Over 75 years have passed and the D-Day landings have lost none of their
impact. Even today the vestiges of Hitler's Atlantic Wall speak of the
huge undertaking necessary for the Allies to gain a foothold in
Normandy. In this beautiful new full-color book, the reader goes
"on-site" to the sacred battleground from its scarred medieval villages
to the remains of modern means of destruction.

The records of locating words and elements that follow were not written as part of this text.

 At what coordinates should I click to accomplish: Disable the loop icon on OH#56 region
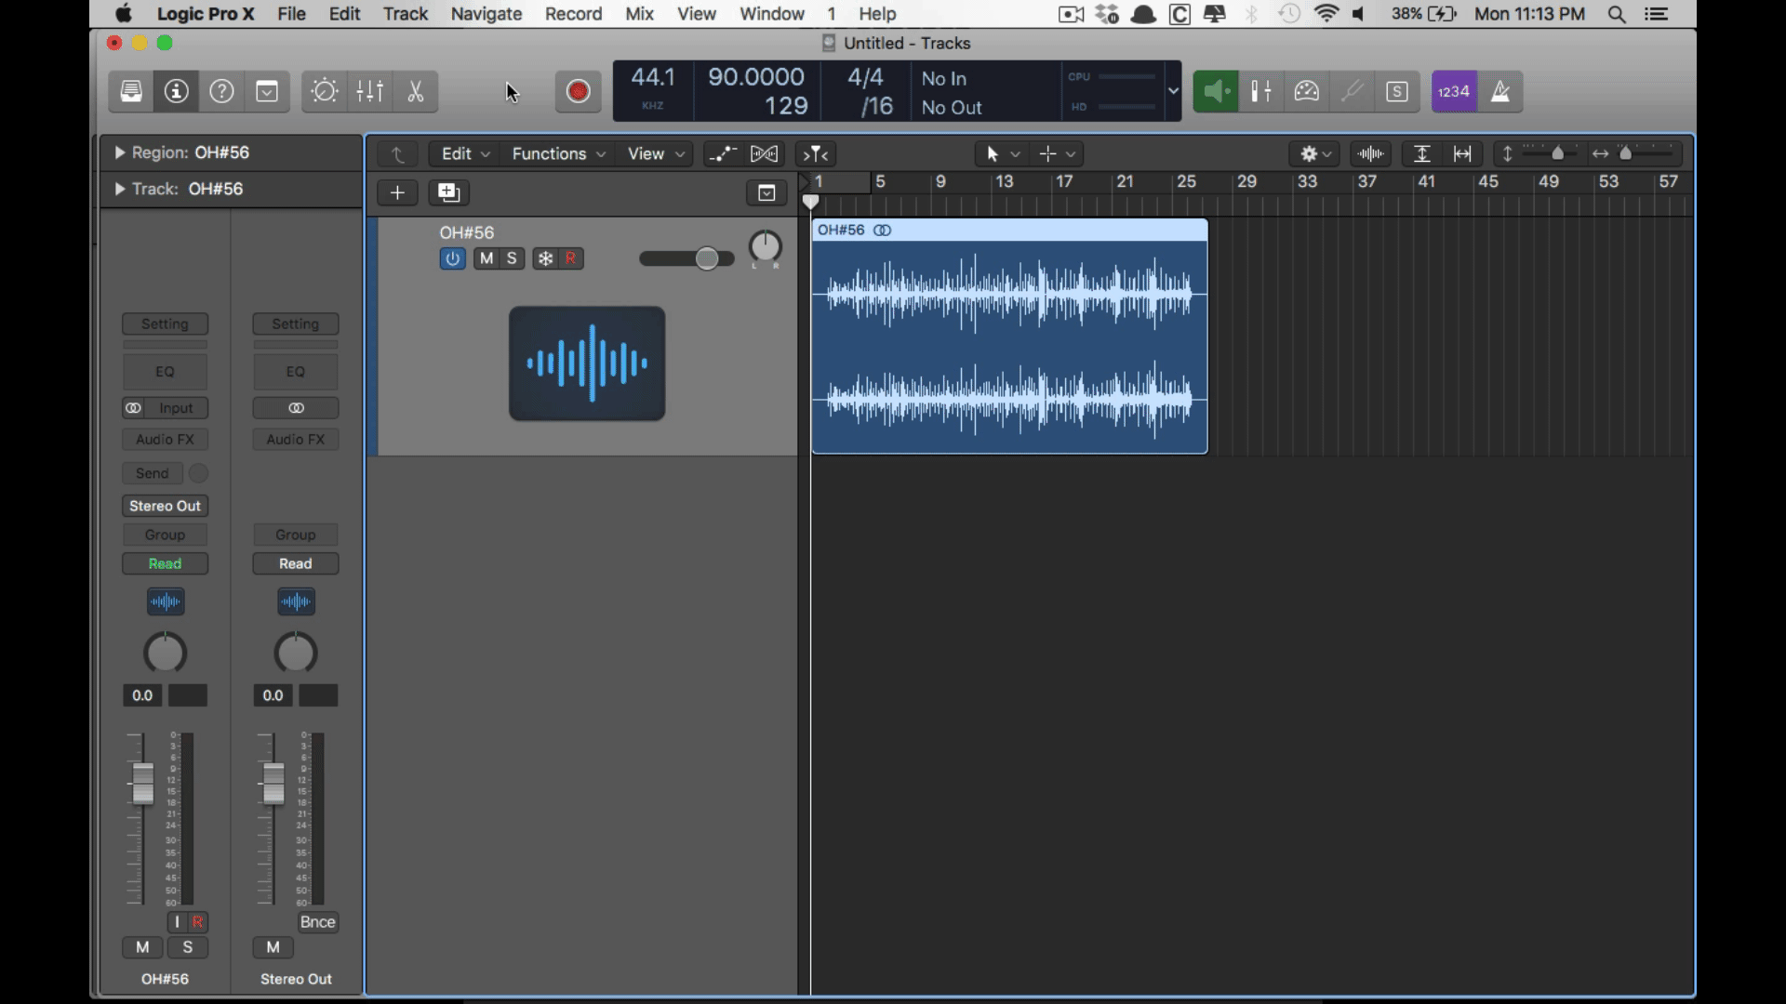coord(883,231)
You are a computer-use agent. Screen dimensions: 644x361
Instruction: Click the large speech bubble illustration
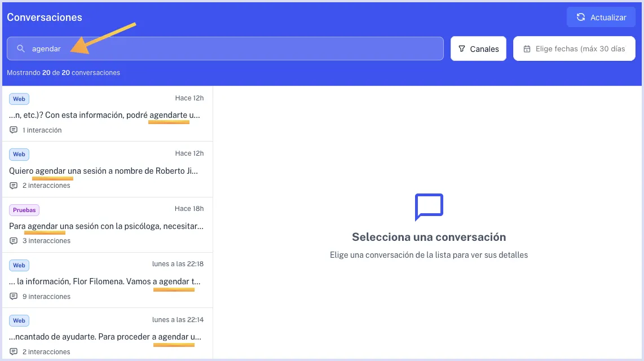coord(429,207)
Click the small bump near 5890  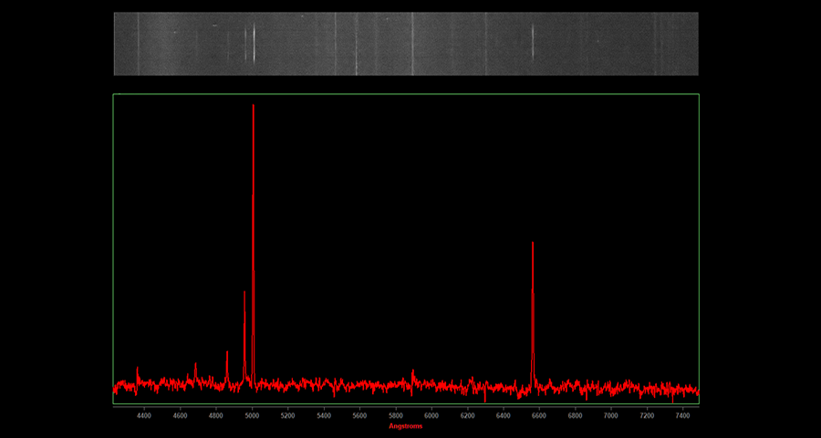[413, 372]
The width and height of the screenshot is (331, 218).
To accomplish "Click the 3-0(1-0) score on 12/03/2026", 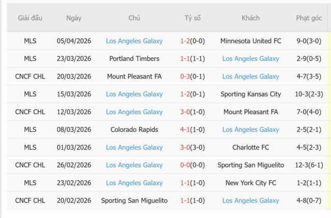I will tap(192, 112).
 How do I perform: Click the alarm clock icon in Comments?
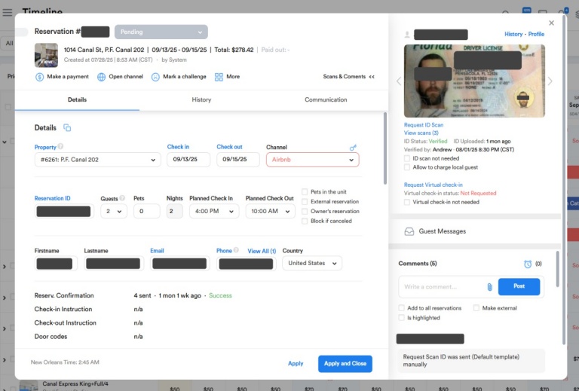pyautogui.click(x=528, y=264)
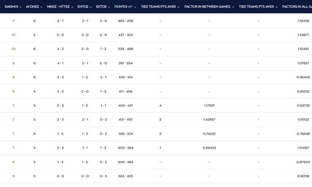Click the sort arrow beside ΑΓΩΝΕΣ
Screen dimensions: 312x187
[42, 7]
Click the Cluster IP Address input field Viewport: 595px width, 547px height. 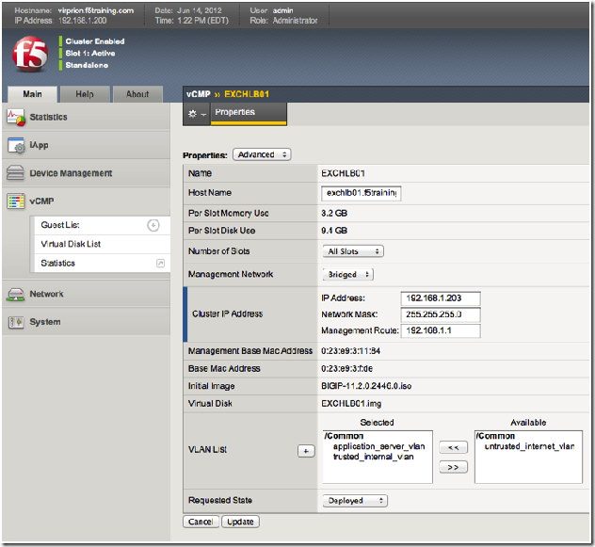coord(441,298)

The huge armada that attacked from Britain left behind many signs of
their passage: from the huge caissons of the mulberry harbor around
Arromanches, the gun emplacements at Longues and Merville, to the
multitude of hardware used as memorials--tanks, artillery,
pillboxes--and the many graves and cemeteries that honor those who died
on both sides. It is in memory of the dead that much of what can be seen
on the ground survives, but as the last few survivors reach their 90s, a
new audience requires information about the events of the past that can
only come from seeing the ground where the battle was fought. Today, the
beaches are a fascinating mixture of the new and the old, including the
new visitors' center at Colleville and the renovation and expansion of
the Utah Beach museum--even as further new memorials jostle with the
older sites that have changed little in 75 years.
The Normandy Battlefields details what can be seen on the ground today
using a mixture of media to provide a complete overview of the campaign.
Maps old and new highlight what has survived and what hasn't;
then-and-now photography allows fascinating comparisons with the images
taken at the time--particularly the aerial views--and computer artwork
provides graphic details of things that can't be seen today.
The book describes the area from Cherbourg to Le Havre by way of the key
D-Day locations, providing a handbook for the visitor and an overview
for the armchair traveler. It covers, wherever possible, the forces from
both sides and the memorials to those young men who fought so many years
ago.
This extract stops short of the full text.